CUDA C++ - how to define an array of unknown size in cuda kernel (not with extern __shared__ )?

I am trying to parallelize the computation of a metric on the nodes of a graph.

As an approach I have made each thread calculate the metric on a node (since the calculation on a node is independent).

Each thread will have to calculate the neighbors at distance one of the considered node and store them in an array of initially unknown size (and different for each node).

I can’t use extern shared array because each thread has to compute its own array and can’t be shared.

I can’t declare a (max) fixed array size because it would be very inefficient for my task.

Is there any another way to handle this array or other dynamic data structures?

This is an extract of the kernel function:

__global__ void expectedForce(int* IR_vec, int* IC_vec, int n_IR)
{   
    double ExF = 0;
    int seed = blockDim.x * blockIdx.x + threadIdx.x+1;
    
    if(seed<n_IR) {
        
        int valRiga = IR_vec[seed];
        int distOne[]; // that's the array I have to handle
    ...}

}

you can do malloc() inside a CUDA kernel. Based on that it would be possible to create a std::vector-like container that can dynamically scale up its size.

Note that the resulting pointer can only be free’d using free() inside a CUDA kernel.

Christian

2 Likes
1 Like

Here are two principles to bear in mind when writing GPU code:

  • The most efficient way to do something difficult is to avoid having to do it in the first place.
  • Feed the GPU the kind of work it likes to do.

Now, for your specific question: First, if you can establish a moderate upper bound Δ on the degree of each node in V, pre-allocate an array of |V|* Δ, think of it as |V| arrays of Δ elements each, and have each thread store its node’s neighbor indices in its respective small array.

Otherwise:

  • Allocate an array of |V| elements, to store the prefix-sum of node degrees.
  • Have each thread count its degree.
  • Compute the overall and prefix sum of the degrees; store it in the array (you could forego the whole storage thing, but then you’d need to recompute the prefix sum later).
  • This overall sum is the amount of memory to allocate (times the size of a node index of course); do it either outside the kernel, or alternatively you could use device-wide synchronization and device-side malloc (I’d try to avoid that).
  • With the memory allocated, you now perform the metric computations again, and you use the prefix sum array to determine where to store the neighbor indices.
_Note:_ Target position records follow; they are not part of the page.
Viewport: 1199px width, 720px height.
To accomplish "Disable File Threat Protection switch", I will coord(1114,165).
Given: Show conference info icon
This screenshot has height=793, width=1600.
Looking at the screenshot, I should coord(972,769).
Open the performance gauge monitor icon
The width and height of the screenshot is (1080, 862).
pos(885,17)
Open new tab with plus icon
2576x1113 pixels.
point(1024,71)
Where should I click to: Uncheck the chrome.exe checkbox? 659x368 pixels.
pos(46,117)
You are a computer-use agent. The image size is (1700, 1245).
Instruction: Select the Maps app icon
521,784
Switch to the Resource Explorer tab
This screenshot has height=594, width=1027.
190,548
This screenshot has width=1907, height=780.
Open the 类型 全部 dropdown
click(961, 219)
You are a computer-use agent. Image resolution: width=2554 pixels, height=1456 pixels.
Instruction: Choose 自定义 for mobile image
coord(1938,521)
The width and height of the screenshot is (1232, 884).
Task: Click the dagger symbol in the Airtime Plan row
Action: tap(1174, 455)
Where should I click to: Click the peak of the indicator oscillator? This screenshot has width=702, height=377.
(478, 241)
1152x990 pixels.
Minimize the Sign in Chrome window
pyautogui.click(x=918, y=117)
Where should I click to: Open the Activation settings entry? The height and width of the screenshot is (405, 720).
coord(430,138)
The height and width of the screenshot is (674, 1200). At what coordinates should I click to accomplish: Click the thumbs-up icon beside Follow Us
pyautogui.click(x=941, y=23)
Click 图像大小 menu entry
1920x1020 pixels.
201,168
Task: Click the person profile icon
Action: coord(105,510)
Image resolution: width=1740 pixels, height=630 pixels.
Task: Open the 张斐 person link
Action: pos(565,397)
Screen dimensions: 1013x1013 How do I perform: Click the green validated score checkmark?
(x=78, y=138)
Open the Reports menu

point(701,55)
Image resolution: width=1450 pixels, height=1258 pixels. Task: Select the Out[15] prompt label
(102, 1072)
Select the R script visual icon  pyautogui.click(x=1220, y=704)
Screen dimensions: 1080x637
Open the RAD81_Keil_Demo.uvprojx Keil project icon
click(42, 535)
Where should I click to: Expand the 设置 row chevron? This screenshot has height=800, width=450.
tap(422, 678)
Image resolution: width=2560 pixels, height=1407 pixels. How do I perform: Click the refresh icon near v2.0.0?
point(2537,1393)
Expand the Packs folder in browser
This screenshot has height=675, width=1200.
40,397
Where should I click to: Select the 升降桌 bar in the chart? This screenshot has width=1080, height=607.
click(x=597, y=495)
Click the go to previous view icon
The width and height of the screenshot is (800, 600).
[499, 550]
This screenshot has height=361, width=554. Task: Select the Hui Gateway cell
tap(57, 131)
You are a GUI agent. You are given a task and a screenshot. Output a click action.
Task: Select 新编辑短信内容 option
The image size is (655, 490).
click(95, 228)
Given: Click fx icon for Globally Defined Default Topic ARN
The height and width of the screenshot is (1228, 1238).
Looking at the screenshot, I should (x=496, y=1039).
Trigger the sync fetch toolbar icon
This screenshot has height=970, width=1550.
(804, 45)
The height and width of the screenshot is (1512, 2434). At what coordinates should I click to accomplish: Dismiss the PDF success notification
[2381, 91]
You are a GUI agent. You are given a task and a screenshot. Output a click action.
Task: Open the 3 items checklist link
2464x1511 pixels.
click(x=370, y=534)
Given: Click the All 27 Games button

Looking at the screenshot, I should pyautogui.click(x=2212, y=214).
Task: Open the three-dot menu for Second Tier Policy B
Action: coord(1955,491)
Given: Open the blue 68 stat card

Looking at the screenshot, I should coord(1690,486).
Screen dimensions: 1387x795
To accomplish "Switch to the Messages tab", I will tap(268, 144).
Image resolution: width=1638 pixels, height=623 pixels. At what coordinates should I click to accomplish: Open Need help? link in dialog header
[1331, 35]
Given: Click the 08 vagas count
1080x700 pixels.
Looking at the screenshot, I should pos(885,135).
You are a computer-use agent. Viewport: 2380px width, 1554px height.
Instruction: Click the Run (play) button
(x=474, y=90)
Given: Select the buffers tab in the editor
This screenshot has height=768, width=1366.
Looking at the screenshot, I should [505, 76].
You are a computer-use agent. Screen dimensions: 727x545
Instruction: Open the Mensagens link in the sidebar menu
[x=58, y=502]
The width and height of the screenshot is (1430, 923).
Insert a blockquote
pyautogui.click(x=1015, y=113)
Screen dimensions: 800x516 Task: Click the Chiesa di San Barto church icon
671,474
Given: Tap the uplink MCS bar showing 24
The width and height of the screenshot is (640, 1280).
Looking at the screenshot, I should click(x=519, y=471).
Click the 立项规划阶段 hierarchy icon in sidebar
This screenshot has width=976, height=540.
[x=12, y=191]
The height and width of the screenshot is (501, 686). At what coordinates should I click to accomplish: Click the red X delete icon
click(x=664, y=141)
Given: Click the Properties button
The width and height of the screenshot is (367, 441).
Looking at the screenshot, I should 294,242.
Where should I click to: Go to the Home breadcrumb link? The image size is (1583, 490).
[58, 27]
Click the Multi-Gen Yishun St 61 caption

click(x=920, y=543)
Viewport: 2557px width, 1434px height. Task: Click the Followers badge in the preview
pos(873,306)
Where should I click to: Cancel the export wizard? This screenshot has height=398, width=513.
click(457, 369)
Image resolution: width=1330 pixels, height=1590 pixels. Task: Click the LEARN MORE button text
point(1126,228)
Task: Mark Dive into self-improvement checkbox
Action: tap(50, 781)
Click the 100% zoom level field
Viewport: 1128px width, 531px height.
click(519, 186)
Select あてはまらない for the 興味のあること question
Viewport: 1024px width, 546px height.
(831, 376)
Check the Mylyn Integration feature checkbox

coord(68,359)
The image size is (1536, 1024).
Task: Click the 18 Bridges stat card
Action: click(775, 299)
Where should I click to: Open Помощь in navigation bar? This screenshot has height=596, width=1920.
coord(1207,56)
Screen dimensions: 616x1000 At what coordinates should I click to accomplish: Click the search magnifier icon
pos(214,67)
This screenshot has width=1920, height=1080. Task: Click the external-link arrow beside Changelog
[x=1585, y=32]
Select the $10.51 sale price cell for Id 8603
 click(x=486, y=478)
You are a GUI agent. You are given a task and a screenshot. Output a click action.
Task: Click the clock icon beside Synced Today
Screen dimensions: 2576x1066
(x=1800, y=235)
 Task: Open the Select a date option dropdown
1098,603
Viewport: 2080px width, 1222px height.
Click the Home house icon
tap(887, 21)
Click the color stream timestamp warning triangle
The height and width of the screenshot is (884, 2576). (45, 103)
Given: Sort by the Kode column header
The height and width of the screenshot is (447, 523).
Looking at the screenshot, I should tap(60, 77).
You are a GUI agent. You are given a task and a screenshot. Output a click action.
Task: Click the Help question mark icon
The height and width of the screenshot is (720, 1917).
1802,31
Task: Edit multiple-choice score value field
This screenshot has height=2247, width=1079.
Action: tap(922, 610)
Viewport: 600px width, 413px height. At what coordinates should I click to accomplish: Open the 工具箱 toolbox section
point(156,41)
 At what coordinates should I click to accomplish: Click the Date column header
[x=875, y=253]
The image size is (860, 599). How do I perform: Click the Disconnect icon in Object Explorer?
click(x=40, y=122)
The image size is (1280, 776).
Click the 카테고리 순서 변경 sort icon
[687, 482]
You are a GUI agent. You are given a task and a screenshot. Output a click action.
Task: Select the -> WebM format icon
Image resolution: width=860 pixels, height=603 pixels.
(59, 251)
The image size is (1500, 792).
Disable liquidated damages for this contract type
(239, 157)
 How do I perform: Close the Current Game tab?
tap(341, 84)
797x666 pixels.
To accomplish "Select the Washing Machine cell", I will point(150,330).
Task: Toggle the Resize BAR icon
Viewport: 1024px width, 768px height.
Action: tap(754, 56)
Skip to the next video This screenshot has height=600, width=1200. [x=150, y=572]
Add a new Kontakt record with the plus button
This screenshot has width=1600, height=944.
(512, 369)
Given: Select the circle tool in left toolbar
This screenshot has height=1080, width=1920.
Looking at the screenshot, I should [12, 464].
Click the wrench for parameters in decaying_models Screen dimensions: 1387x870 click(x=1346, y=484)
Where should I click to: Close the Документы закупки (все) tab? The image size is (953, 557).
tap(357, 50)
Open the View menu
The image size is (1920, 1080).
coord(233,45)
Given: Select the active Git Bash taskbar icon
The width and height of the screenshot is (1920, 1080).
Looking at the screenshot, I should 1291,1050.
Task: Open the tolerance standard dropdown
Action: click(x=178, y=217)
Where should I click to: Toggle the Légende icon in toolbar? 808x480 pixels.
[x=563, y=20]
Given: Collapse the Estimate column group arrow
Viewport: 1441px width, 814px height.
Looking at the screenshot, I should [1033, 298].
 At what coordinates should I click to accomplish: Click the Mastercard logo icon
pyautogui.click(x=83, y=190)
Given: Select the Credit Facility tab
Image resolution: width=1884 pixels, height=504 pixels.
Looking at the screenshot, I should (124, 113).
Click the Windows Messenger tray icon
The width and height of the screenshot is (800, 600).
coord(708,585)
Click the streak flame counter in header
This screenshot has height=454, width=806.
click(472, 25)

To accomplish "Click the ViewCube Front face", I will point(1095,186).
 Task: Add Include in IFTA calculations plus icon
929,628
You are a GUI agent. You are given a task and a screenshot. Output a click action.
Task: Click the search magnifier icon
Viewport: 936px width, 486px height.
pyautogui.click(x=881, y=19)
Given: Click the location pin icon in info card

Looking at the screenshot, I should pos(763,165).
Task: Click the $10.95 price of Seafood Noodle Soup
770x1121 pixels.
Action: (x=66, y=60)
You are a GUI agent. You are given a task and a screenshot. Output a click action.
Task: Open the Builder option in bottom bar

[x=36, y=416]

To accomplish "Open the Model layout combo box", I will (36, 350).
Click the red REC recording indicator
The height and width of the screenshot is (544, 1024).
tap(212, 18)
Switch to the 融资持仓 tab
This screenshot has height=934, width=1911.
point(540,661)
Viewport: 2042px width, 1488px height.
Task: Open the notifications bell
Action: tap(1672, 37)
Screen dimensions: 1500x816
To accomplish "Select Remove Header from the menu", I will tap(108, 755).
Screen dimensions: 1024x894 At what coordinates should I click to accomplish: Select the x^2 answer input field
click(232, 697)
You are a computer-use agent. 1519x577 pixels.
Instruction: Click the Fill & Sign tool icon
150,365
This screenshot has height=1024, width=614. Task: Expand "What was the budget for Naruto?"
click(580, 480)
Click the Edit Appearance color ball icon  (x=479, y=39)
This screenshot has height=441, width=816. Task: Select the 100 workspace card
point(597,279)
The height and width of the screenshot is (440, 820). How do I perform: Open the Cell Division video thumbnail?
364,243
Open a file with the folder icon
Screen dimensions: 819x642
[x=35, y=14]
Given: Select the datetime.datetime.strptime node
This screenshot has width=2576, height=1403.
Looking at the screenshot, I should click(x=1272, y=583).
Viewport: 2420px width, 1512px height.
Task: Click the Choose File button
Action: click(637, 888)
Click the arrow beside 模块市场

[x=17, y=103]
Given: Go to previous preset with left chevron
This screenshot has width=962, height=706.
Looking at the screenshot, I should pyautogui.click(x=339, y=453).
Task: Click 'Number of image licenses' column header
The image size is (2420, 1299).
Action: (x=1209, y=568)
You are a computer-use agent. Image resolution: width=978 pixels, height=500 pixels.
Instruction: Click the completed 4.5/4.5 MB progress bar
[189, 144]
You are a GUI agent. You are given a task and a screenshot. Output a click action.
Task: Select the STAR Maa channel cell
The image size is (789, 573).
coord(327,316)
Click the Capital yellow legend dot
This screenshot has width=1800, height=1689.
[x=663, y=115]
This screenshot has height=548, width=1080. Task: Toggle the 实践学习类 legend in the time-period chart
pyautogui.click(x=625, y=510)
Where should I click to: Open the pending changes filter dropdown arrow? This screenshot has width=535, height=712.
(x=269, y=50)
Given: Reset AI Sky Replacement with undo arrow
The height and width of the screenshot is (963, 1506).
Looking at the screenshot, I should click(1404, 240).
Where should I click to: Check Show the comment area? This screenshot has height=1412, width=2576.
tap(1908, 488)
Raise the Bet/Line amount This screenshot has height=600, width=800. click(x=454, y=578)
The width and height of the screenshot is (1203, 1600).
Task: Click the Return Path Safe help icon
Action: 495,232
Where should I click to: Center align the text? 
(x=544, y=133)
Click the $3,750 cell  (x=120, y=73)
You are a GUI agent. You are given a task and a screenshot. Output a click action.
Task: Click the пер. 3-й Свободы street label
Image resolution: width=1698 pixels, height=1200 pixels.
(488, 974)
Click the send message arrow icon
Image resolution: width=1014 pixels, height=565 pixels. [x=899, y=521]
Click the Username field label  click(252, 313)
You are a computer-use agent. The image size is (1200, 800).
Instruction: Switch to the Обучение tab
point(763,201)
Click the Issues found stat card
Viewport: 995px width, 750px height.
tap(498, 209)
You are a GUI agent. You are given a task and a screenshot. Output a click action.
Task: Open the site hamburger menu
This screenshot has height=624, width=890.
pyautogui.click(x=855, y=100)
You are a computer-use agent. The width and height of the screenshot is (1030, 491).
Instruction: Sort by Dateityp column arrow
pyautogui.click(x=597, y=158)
This may seem like more work to you, but let’s just say - just try to make millions of malloc() calls and see how well that plays out :-P the algorithm above has super-parallelizable steps, except for the prefix sum which takes O(log(|V|)) time even with unbounded parallelism - but at least for that there are effective implementations available.

1 Like

To emphasize @epk’s last point: In general, to achieve high performance, frequent dynamic memory allocation (and de-allocation) should be avoided in GPU programming as well as in multithreaded programming on CPUs. Corollary: Where possible, re-use dynamically allocated memory.

Consider using a hybrid approach with preallocated arrays that fits e.g. 95% of all cases. And the remaining 5% of all threads have to allocate larger buffers as needed, e.g. using malloc() or new.

1 Like

This topic was automatically closed 14 days after the last reply. New replies are no longer allowed.